Sulindac and metformin are both known to have anticancer effects related to the induction of key apoptotic pathways and mitochondrial mechanisms through the inhibition of complexes in the ETC. Therefore, our approach is designed to monitor superoxide dynamics over time in response to each drug as well as the combination of both drugs.

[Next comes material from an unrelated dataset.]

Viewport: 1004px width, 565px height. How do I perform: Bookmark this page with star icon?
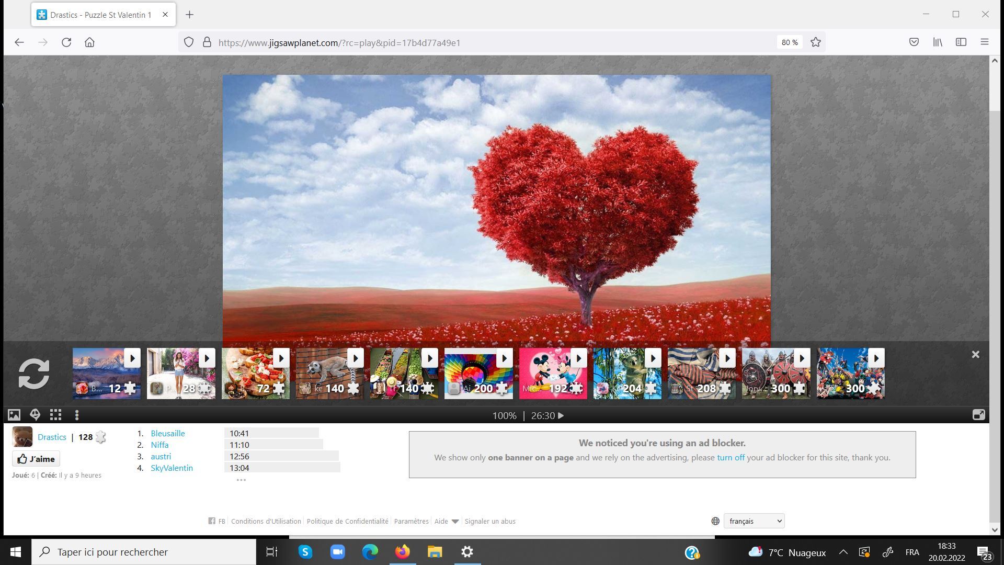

It is hypothesized that oxidative stress, due to oxidative metabolic mitochondrial dysfunction, may play an important role in the anticancer activity of the combination of metformin and sulindac. The aim of this experiment is to measure superoxide levels in lung cancer cells when exposed to metformin, sulindac, and a combined treatment of metformin and sulindac through time-lapse fluorescence imaging, which provides a measurement of dynamic changes in the slopes of superoxide anion production quantitatively over time.
2 | MATERIALS & METHODS
2.1 | Cell Preparation
A549 adenocarcinoma human alveolar basal epithelial lung carcinoma cells were obtained from ATCC (Rockville, MD). The cells were grown in Dulbecco’s Modified Eagles Medium (DMEM) (Gibco, Grand Island, NY) and supplemented with 10% FBS (fetal bovine serum) (Gibco, Grand Island, NY), 100 IU/ml penicillin (Gibco, UK), and 100 µg/ml streptomycin (Gibco, Grand Island, NY), and maintained at 37℃ and 5% CO2 in a temperature- and gas-controlled incubator. For repeatability, frozen cell stocks with of the same early passage were prepared.

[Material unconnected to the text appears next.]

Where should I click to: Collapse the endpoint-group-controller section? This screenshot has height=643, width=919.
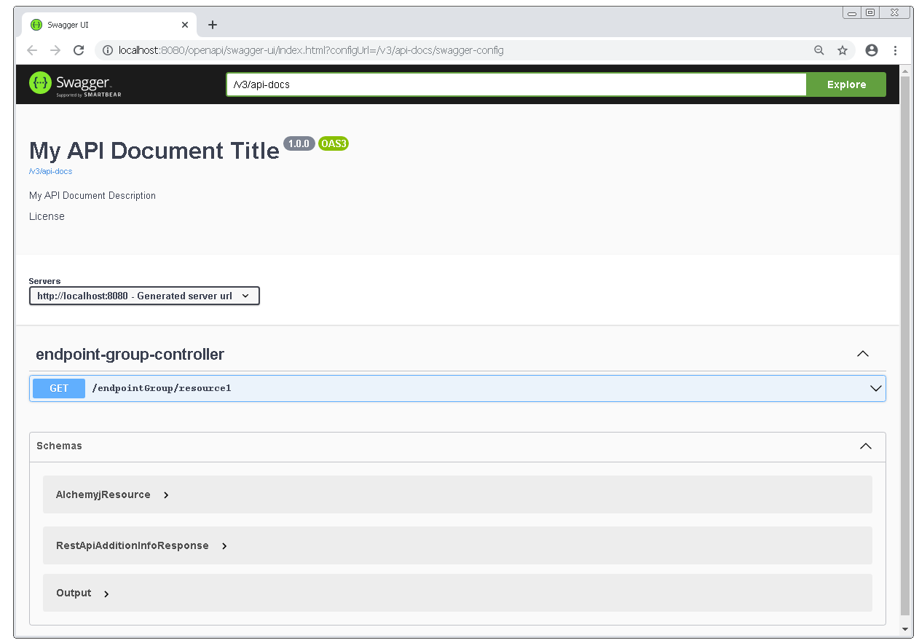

2.2 | Fluorescence Microscopy
Two days prior to imaging, cells were thawed and seeded to a 24-well plate (50,000 cells/well). Before plating, cell viability was assessed with a Cell Countess II FL Automated Cell Counter (Invitrogen, Carlsbad, CA). A549 cells were cultivated in phenol-free Dulbecco’s Modified Eagles Medium (DMEM) (Gibco, Grand Island, NY) and supplemented with 10% FBS (Gibco, Grand Island, NY), 100 IU/ml penicillin (Gibco, Grand Island, NY), and 100 µg/ml streptomycin (Gibco, Grand Island, NY) and cultured at 37℃ and 5% CO2 in a temperature- and gas-controlled incubator. Phenol-free media is used to avoid interference with the red channel dye while imaging [37].

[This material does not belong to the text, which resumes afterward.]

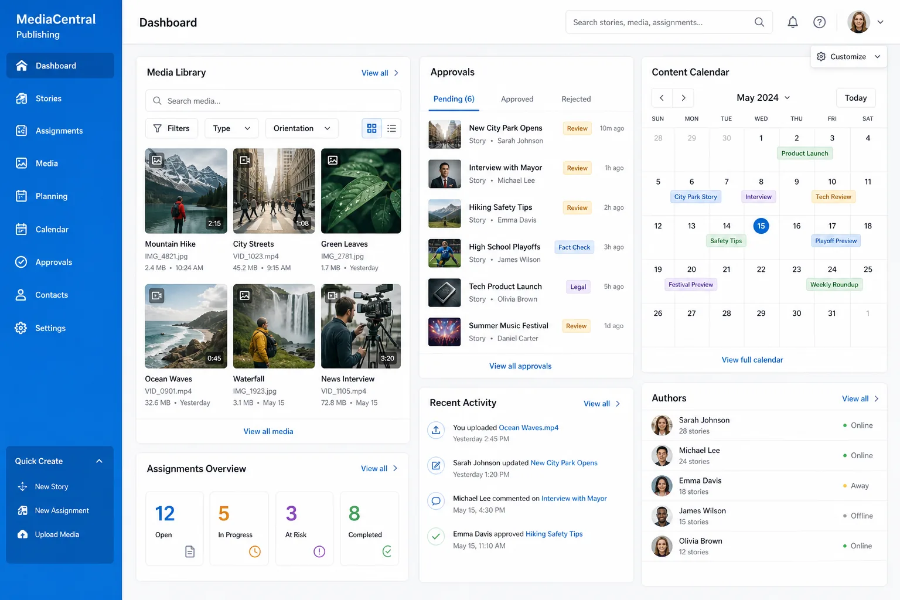
Task: Jump the calendar to Today
Action: pyautogui.click(x=855, y=98)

Live cell imaging was performed with a Nikon Ti-E inverted microscope (Nikon Instruments, Melville, NY) customized in the Biophotonics Lab (Florida Atlantic University, Boca Raton, FL) to include a temperature- and gas-controlled incubation chamber (Okolab, Sewickley, PA). An overhead halogen lamp was utilized for brightfield imaging of cells at the beginning of the experiment. Fluorescence excitation was achieved through pairing a mercury arc lamp with a filter cube for the red channel (510 nm) and fluorescent emission was filtered with a filter cube (580 nm) and captured with a Rolera EM-C2 CCD camera (Teledyne Photometrics, Tucson, AZ). The imaging protocol begins with a 20-minute baseline imaging session, followed by the addition of 1 µM MitoSOX Red Mitochondrial Superoxide Indicator (Thermo Fisher Scientific, Waltham, MA), where imaging takes place for a duration of 40 minutes. At the 60th minute, cells are subjected to various drug treatments: 25 µM antimycin A (AA, positive control), 250 µM sulindac, 1.6 mM metformin, and a combination of 250 µM sulindac and 1.6 mM metformin. The 8-hour experiment involved capturing images at 20-minute intervals, using 20x magnification and an exposure time of 900 ms. Our experimental protocol is described in detail in previous manuscripts [38-41].